I have preserved this paper as a thing of value, but there is only one thought I have now time to give from it. It is about the necessity of keeping an eye on what is so glibly called The Spirit of the Age. The Spirit of the Age, said this great American scholar, poet, essayist and diplomatist, in this address of 42 years ago, "may be after all only a finer name for the mischievous goblin known to our forefathers as Puck. I have seen several spirits of the age in my time, of very different voices and guide in very different directions but unanimous in their propensity to land us in the mire at least."

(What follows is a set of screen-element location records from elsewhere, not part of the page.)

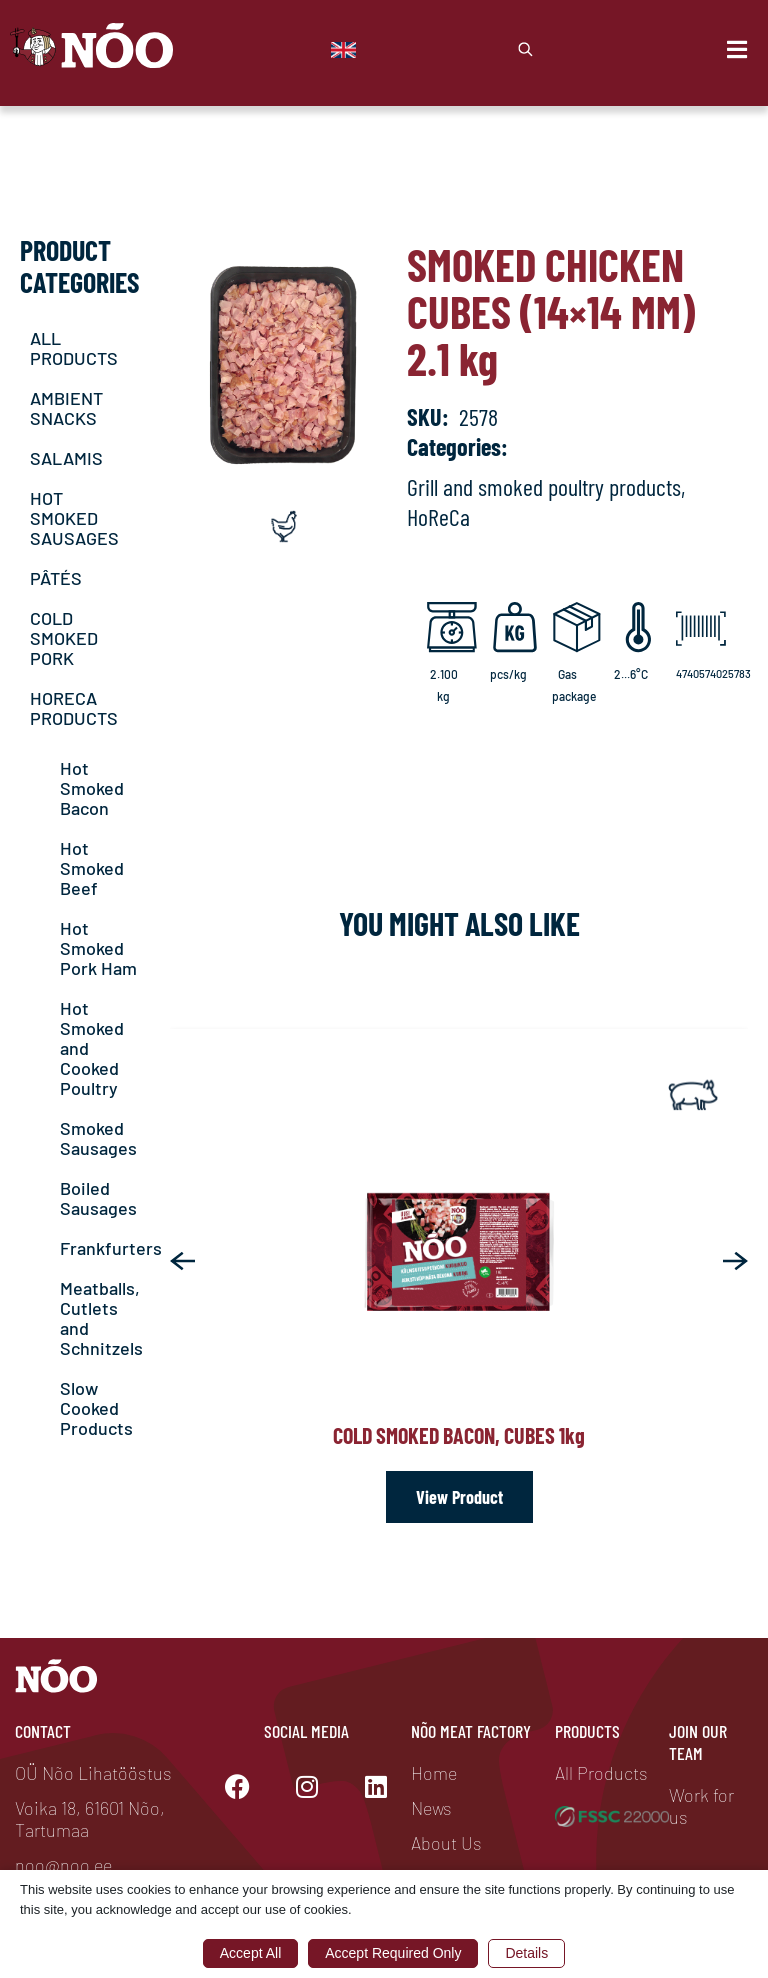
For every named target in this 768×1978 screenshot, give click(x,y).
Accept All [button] (250, 1953)
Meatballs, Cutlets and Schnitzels (101, 1318)
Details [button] (526, 1953)
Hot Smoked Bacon (92, 788)
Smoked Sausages (98, 1138)
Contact (43, 1731)
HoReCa (438, 516)
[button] (182, 1261)
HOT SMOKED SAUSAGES (74, 518)
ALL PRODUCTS (74, 348)
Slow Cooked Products (96, 1408)
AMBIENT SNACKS (66, 408)
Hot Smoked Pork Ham (98, 948)
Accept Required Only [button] (393, 1953)
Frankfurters (111, 1248)
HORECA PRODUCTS (74, 708)
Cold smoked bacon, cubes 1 (459, 1435)
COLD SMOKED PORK (64, 638)
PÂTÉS (56, 578)
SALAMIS (66, 458)
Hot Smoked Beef (92, 868)
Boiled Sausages (98, 1198)
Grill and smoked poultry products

We are now completing the first decade following the conclusion of the Great War – a decade of so-called reconstruction, which ahs given us a Spirit of the Age of a most dazzling plumage, though begotten of the unrest and confusion into which the world was thrown by the unprecedented devastation of that fearful scourge. This new Spirit of the Age would cast aside everything that has come down to us from the past, and embrace and adopt anything and everything that was new, regardless of the lessons of history or the dictates of reason. Wholesome rules of life and conduct, long and well tried principles of government and law, and even the most sacred standards of religions faith, would disappear from the face of the earth. If it had its way, not because they are wholesome and well tried and sacred, but simply because they are not new and of its own making. Novelty, speed, extravagance, ostentation, superficiality, materialism, transient pleasure and sensuality are its favorite goddesses. Happily, a wiser and saner world is already turning again to the old well springs of stability, prudence, truth and spirituality, the only reliable sources of sound, well balanced progress and true and lasting happiness.

Watch, therefore, at all times the Spirit of the Age, and, if you find that it menaces those higher and nobler things which make life worth while and with which it has been your Alma Mater’s aim to inspire you; set yourselves against it with all your might.

Never before have there been grander opportunities for trained minds of conviction and courage.

As Sir James Barrie told the graduates and undergraduates of Old Saint Andrew’s in the address I have already referred to, "There are glorious years lying ahead of you if you only choose to make them glorious."